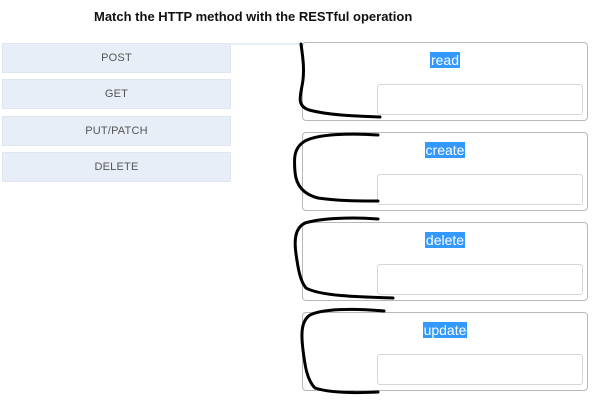 This screenshot has height=401, width=598. I want to click on operation-label-delete: delete, so click(445, 240).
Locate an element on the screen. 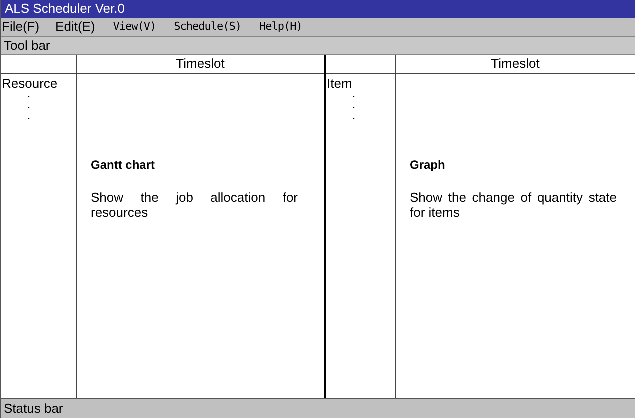 This screenshot has width=635, height=418. window-title: ALS Scheduler Ver.0 is located at coordinates (318, 9).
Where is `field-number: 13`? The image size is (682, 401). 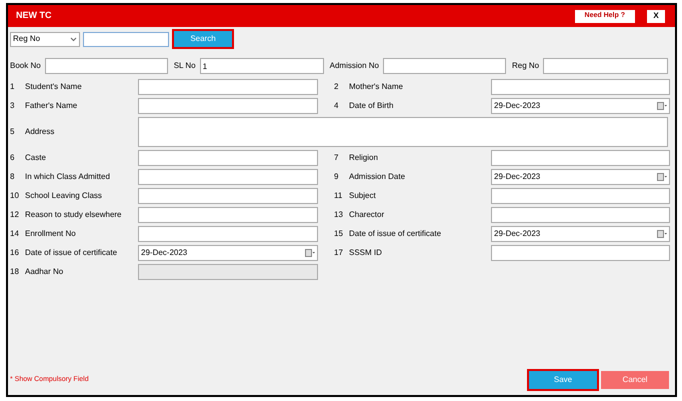 field-number: 13 is located at coordinates (339, 215).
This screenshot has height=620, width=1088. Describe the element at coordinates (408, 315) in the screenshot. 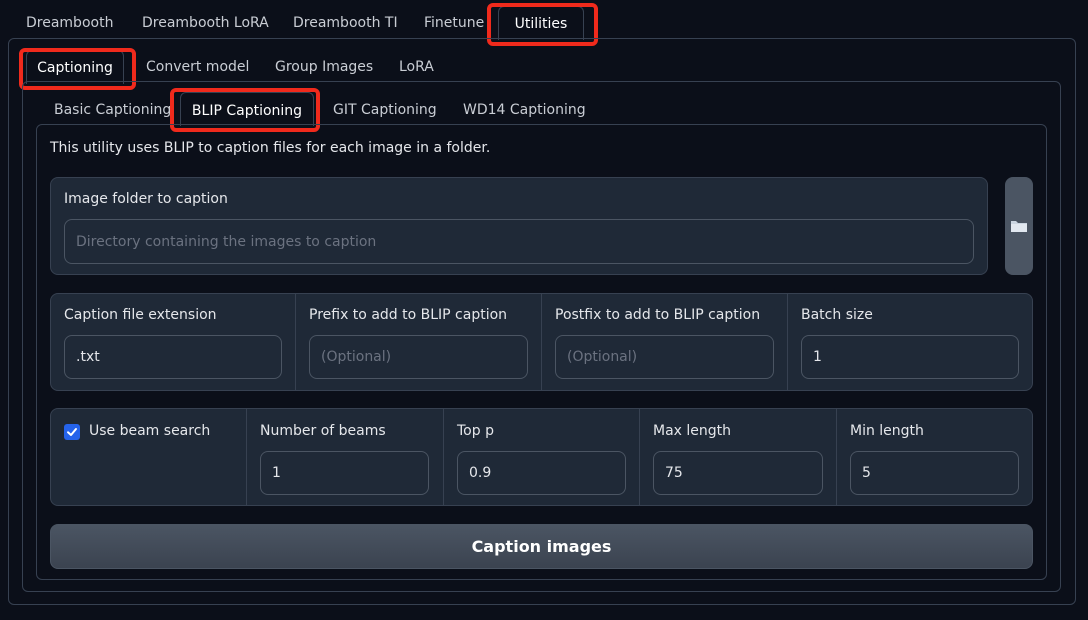

I see `prefix-label: Prefix to add to BLIP caption` at that location.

→ Exercise aim
Rewrite the data above from the line containing "This screenshot has height=620, width=1088." through the end of the data, replacing "Describe" with "Identify" and leaving everything else unchanged. Omit the pictures from your answer.

→ Answer section
This screenshot has height=620, width=1088. Identify the element at coordinates (408, 315) in the screenshot. 

I see `prefix-label: Prefix to add to BLIP caption` at that location.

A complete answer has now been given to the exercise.